PPP Investigations and Enforcement Actions are Heating Up
The government has made fraud investigations and enforcement a priority for funds issued under the pandemic-related CARES Act, most notably regarding funds related to the Paycheck Protection Program. In December 2022, Congress issued a report detailing what it considered to be widespread fraud in the PPP.
Following public reports that many companies did not adequately screen PPP applications, Congress launched its investigation, finding that certain companies that originated only a third of PPP loans were responsible for over 60% of all suspicious loans originated. While this disproportionate number of suspicious loans does not indicate that these specific companies were inherently problematic, Congress found that the lack of enforcement systems invited bad actors to take advantage of the program. Congress found that lax oversight procedures enticed many companies to prioritize profits over procedure.

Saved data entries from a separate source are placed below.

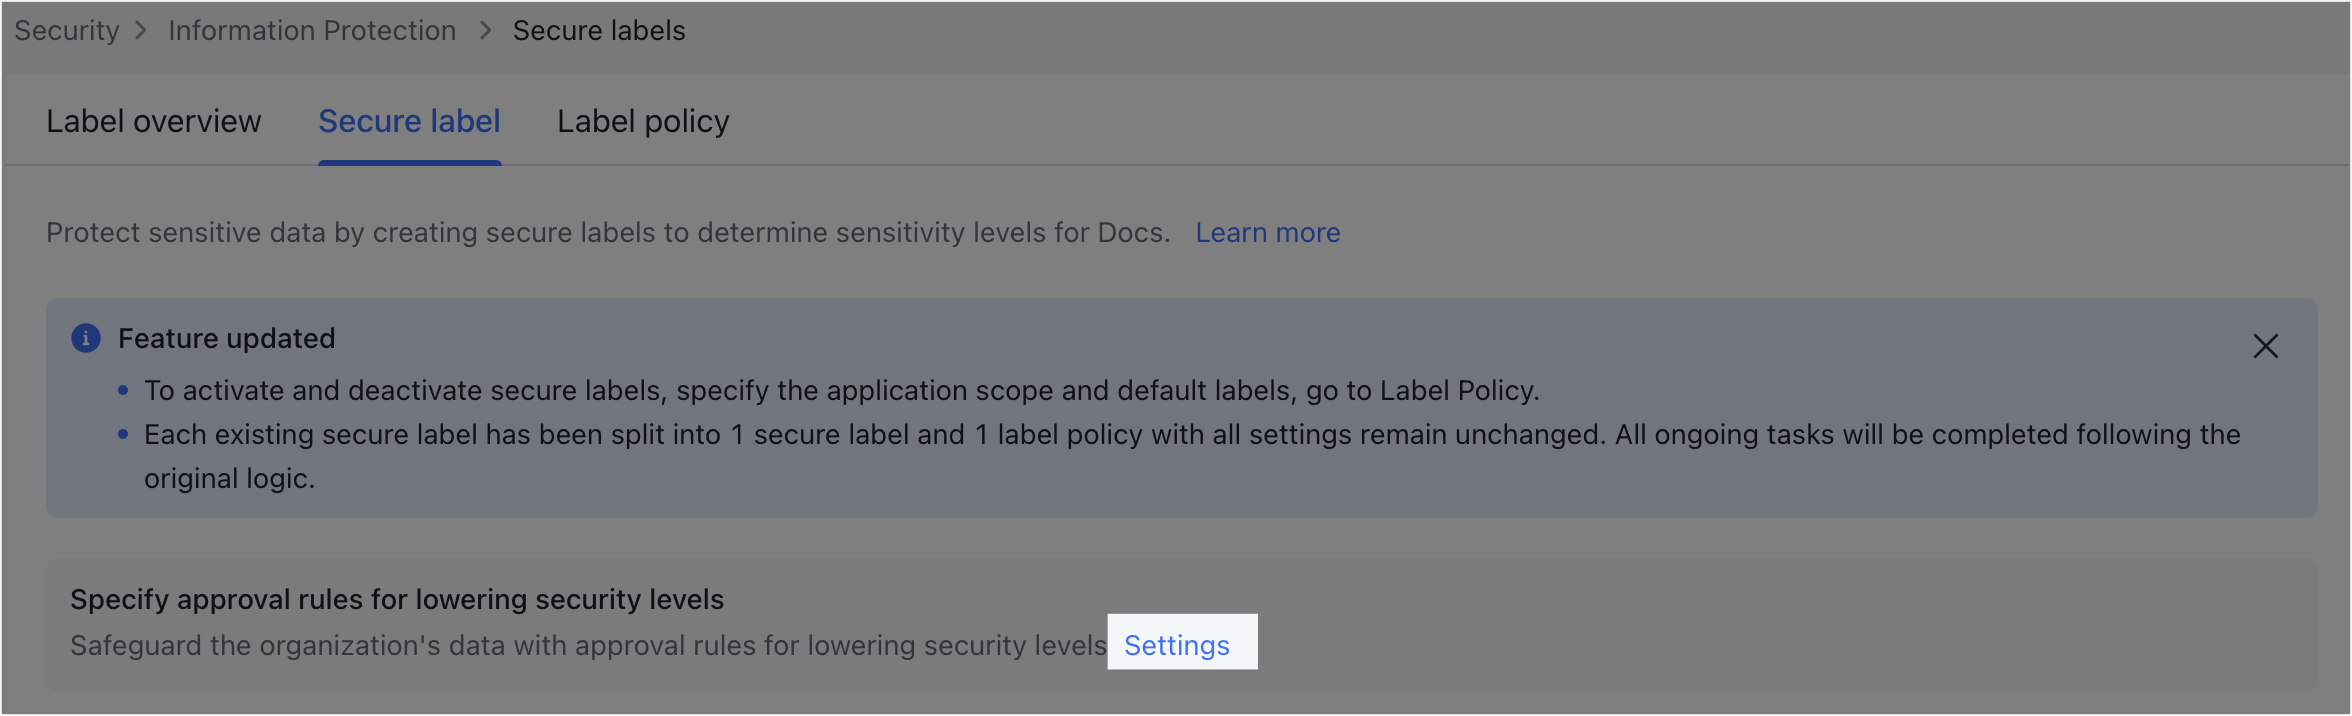Navigate to Information Protection via breadcrumb

tap(311, 30)
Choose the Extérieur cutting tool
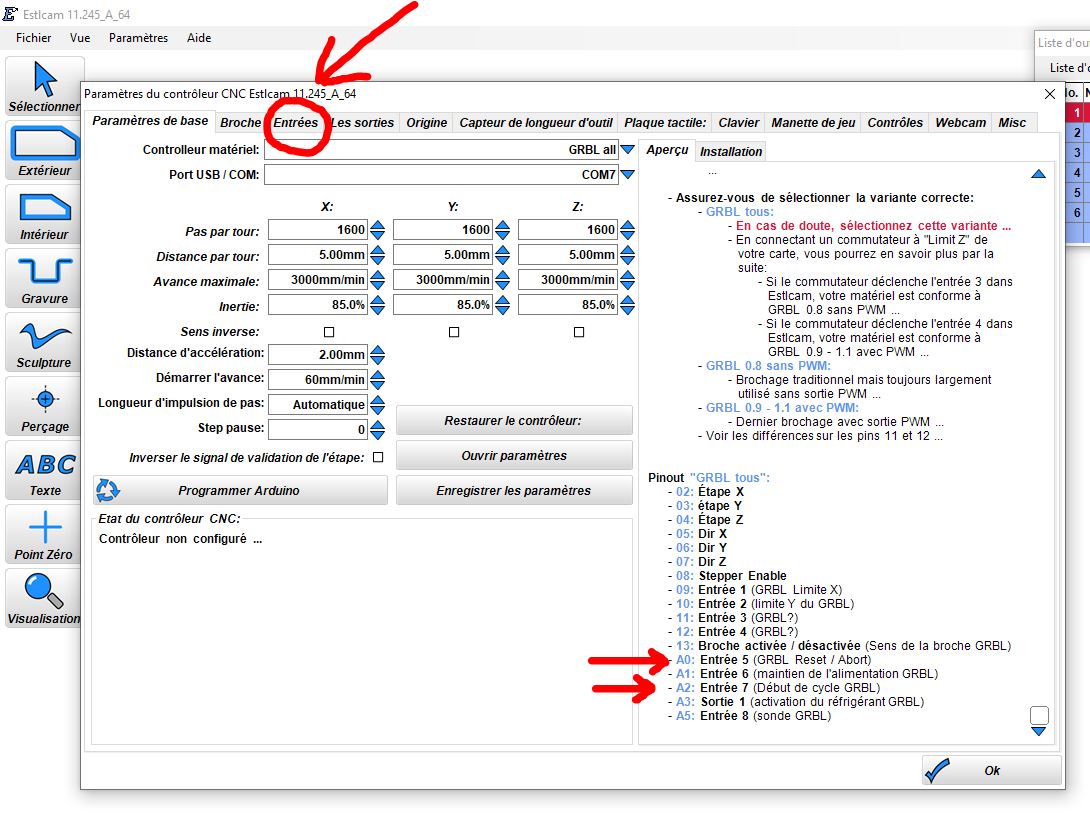Screen dimensions: 1090x826 (x=44, y=150)
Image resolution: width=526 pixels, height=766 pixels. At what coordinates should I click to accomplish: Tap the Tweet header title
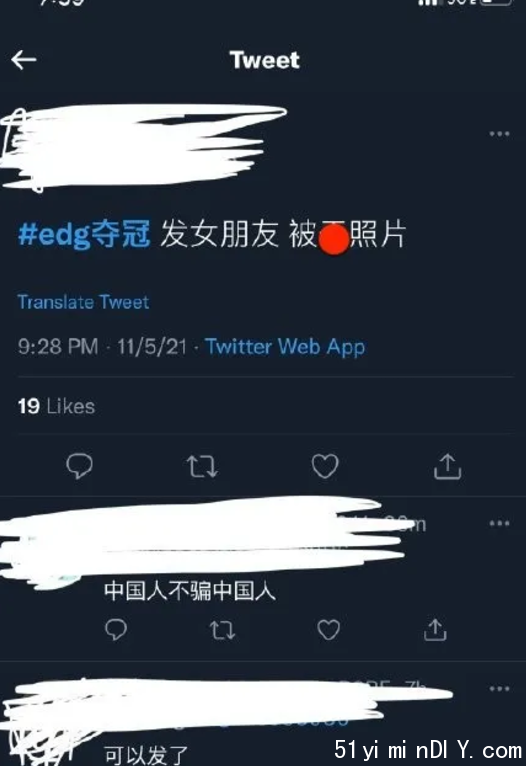tap(264, 60)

Congress made a variety of recommendations in its report, including:
- The SBA OIG should continue to assess PPP-related fraud;
- Particular emphasis in investigations should be given to the involvement of unregulated fintech entities in SBA programs and the current framework that allows for SBA lenders to delegate compliance-related responsibilities to third parties;
- The SBA should establish and enforce clear guidelines for the lenders and service providers to perform due diligence regarding underwriting, fraud screening and suspicious activity reporting;
- The SBA should investigate what Congress viewed as unethical behavior by lenders or third-party service providers during the PPP;
- The Department of Justice should continue to prosecute PPP fraud.
With respect to the last point, the Department of Justice has been quite active in investigations and enforcement actions under the False Claims Act with respect to the PPP, and we expect this to continue. Most recently, the DOJ entered into a settlement with a California agricultural company to settle FCA allegations regarding false statements in PPP certifications. The DOJ has also entered into a settlement with a not-for-profit company regarding false statements about the not-for-profit’s average monthly payroll, and entered its first settlement with a participating lender for allegedly approving a loan despite misstatements by the applicant that the lender knew or should have known about.
WBK recently issued a WBK Download on this topic, and continues to monitor PPP-related events.